Why is Adverse Media Screening Important for AML?
It helps financial institutions detect hidden or emerging risks that may not appear on sanctions or PEP lists, strengthening overall customer risk assessments.
What Does Adverse Media Screening Involve?
Adverse media screening, also known as negative news screening, involves identifying whether an individual or company poses hidden financial crime risks based on publicly available information or curated watchlists.
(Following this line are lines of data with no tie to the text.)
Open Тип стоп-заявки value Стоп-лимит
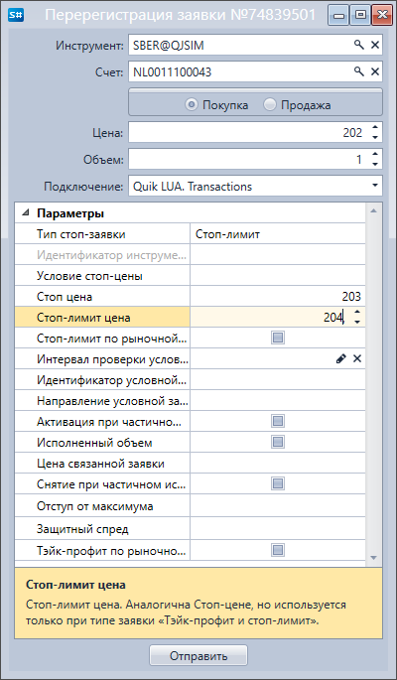397x680 pixels. coord(277,234)
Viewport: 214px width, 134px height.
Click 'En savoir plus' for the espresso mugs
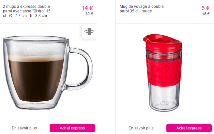tap(24, 128)
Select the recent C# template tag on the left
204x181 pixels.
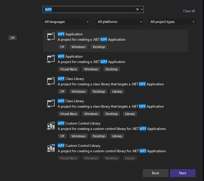[x=12, y=38]

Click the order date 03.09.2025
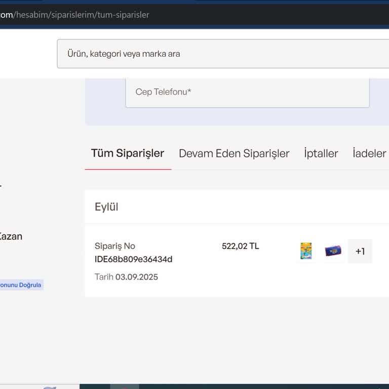point(136,277)
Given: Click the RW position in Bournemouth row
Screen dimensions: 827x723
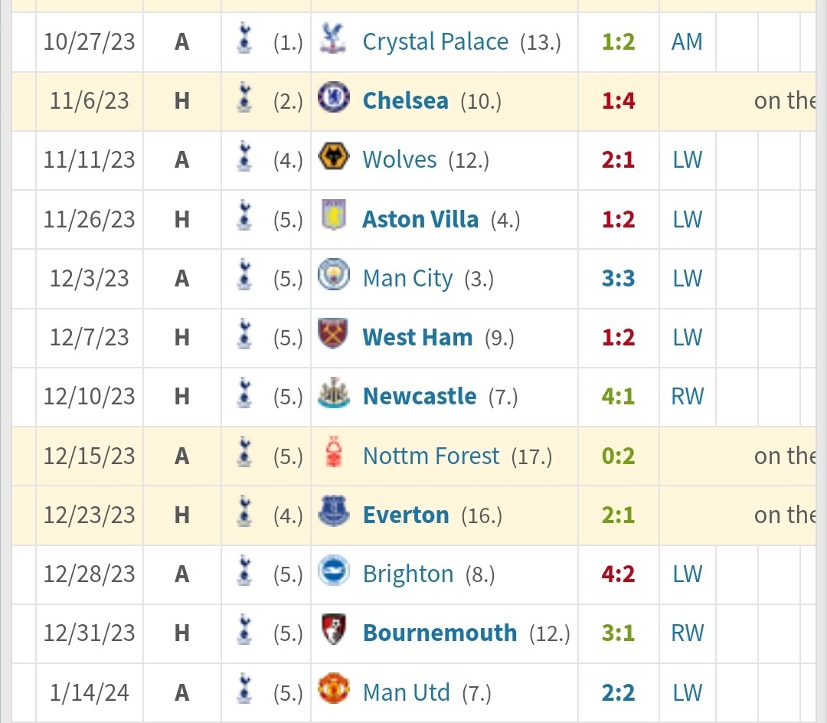Looking at the screenshot, I should tap(687, 633).
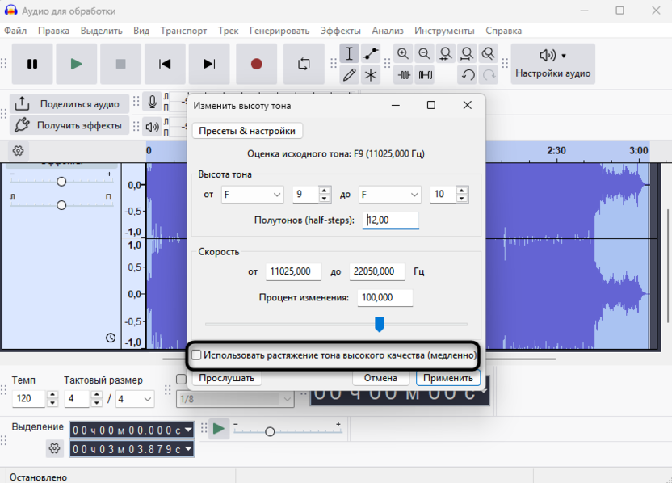Open the Эффекты menu
The width and height of the screenshot is (672, 483).
[340, 31]
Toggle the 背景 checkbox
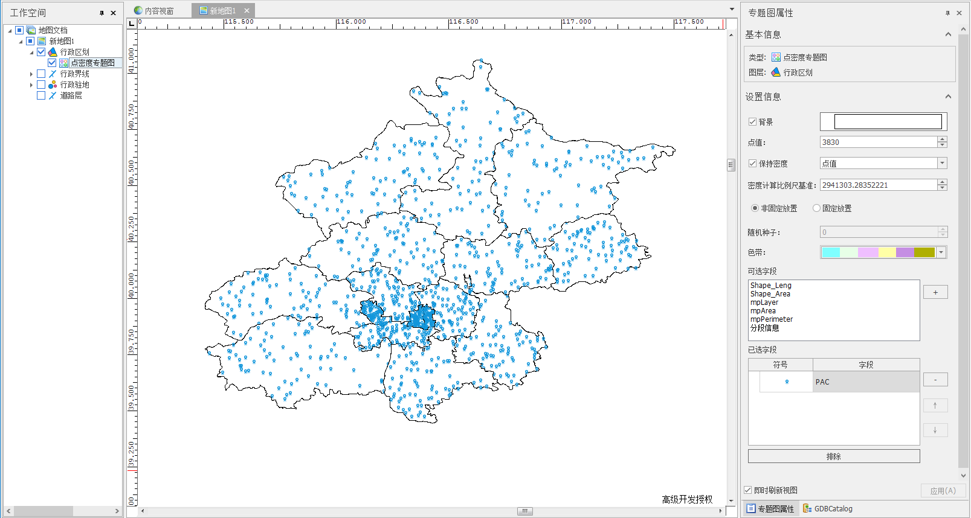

The types of risks associated with adverse media include illegal activities such as fraud, corruption, extortion, tax evasion, drug trafficking, human trafficking, and other predicate offences under anti-money laundering (AML) regulations.
Uncover Hidden Risk
Public domain adverse media can reveal previously unknown risks not yet captured in watchlists - such as a counterparty’s recent link to money laundering or trafficking.
Real-Time Insight
Our system accesses the latest news, blogs, court records, and regulatory announcements according to your risk appetite, giving investigators up-to-date information that supports dynamic decision-making.
Contextual Enrichment
Adverse media screening enhances transaction monitoring cases by providing narrative context and behavioral cues, helping our agents and your analysts better understand the intent behind a transaction.
Better Prioritisation and Escalation
High-risk entities uncovered through adverse media screening can trigger enhanced review or escalation, helping institutions focus resources where they matter most.
In summary, public domain adverse media screening in transaction monitoring enables risk-driven investigations, uncovers hidden risks, and gives your teams the power to act with greater speed and precision.